Patton burned tobacco “in the old way” through song, and he talked about the importance of proper condolence ceremonies dating back to the time of the Peacemaker 1,000 years ago.
“There is no one left untouched or who has not shed tears. No one who has not lost someone through this great sorrow,” he said. “We are all suffering from a great sorrow, almost like death. You can hear the sorrow in our voices.”
Patton asked the Creator to come to the people to help.
“All of these people who are here have felt this great sorrow and they’re of the mind we need to do something about this time and what has happened,” he said, of residential schools.
For Helen Jarvis Montour, whose father Frank went to residential school, her stomach was in knots leading up to the annual day, held on September 30 of each year since 2013.
She wanted everything to be perfect, but when a couple of minor things went wrong that morning, she rolled with the punches, lifted up by the support around her.
“I think it was excellent, with a good turnout,” she said. “It was a little windy and rainy and the balloon release didn’t go exactly how I planned but it was good,” she said of the mass of plastic inflatables that were given to children.
“I hope he’s happy and I really hope he’s proud of me,” Montour said of her father. “There’s a lot of happiness here and next year will be bigger and better.”
Orange Shirt Day started in BC after Phyllis (Jack) Webstad shared her traumatic story, one that transcends all Native communities.
In short, her clothes were taken away – including a beloved and bright orange shirt – which has come to symbolize the struggle all residential school survivors dealt with, including those who died or were murdered.
It is estimated 150,000 children went to residential school, with a rough estimate of 6,000 dying or being murdered at the schools across the country, which were in operation for over 120 years, from the 1870s until the last one closed in 1996.
“I grew up with my grandmother until I was 10,” Webstad, 48, told The Eastern Door. “The Indian Agent told my mother she had to leave the reserve. She was 20 at the time. She never did come back, only to visit.”

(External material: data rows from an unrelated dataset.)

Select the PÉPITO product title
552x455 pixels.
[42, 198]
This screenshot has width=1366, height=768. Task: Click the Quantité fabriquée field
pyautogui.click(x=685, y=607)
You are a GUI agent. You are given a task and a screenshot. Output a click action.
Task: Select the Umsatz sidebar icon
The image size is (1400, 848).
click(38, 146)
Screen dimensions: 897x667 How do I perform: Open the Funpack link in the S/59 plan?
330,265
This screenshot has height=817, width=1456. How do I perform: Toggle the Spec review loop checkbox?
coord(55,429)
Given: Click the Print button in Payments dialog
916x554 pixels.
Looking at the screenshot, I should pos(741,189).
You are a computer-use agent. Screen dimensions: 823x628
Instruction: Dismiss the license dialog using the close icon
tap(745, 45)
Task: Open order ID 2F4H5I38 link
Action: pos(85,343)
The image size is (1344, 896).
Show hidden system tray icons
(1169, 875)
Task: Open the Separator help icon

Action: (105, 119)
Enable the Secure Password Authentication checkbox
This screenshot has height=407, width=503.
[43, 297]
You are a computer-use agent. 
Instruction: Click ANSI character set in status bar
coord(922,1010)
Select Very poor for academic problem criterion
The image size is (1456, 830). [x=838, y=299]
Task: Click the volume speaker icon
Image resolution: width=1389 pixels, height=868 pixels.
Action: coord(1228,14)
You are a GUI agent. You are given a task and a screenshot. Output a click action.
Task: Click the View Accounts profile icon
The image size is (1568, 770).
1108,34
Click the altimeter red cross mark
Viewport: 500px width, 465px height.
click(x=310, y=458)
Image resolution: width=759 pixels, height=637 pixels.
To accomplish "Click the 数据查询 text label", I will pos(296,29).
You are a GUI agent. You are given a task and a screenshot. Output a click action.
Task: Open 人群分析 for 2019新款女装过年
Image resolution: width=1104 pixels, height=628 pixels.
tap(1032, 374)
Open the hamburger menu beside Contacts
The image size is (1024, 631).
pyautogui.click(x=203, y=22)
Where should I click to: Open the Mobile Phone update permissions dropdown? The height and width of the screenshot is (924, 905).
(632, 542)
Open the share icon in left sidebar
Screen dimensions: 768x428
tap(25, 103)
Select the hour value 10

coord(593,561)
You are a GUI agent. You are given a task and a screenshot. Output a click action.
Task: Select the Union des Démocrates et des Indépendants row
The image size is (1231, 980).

Webstad attended the Mission School for a year in 1973/74 at six years old, and she refused to go back to residential school once she came home – her community of Dog Creek, two hours away, also had its own school by then.
“No one on the reserve had vehicles,” she said, “and everyone used wagons and horses.”
“At six years old you’re excited to go to school, getting on the bus with all the others kids,” she said. “When they told me I couldn’t go home I thought what are you talking about?”
“It was just one thing after another,” she said. “I kind of shut down after awhile and thought okay, if I’m going to survive it’s up to me, there’s nobody there. I’ve carried that through a lot of my life and that’s why if something challenges me I’ll challenge it, to get through it.”
Her orange shirt was taken away from her, but it wasn’t the only thing. The rest of her clothes and the other students’ were thrown out, replaced by ugly, button-down shirts and tacky pants – which made her embarrassed to go into the schoolyard, devoid of any of her own clothes.
Coming from a small town, Webstad was used to baths, so when she was thrown into a shower and deloused, just the site of water “coming out of the walls” was “terrifying,” she said.
Webstad tells students she visits today to imagine staying at a friend’s house for 300 sleeps, not being able to see mom and dad – and it’s something that scares them.
September 30 was chosen because “that’s when kids were taken and it will give teachers time to plan something,” according to Webstad.
The idea stemmed from a local Truth and Reconciliation Commission event in which she shared the orange shirt story with her friend Joan Sorley, who in turn encourage Webstad to use it as a figurehead for keeping the conversation going on residential schools.
It soon went across the country and is now celebrated in most Native communities – two short years after it was launched.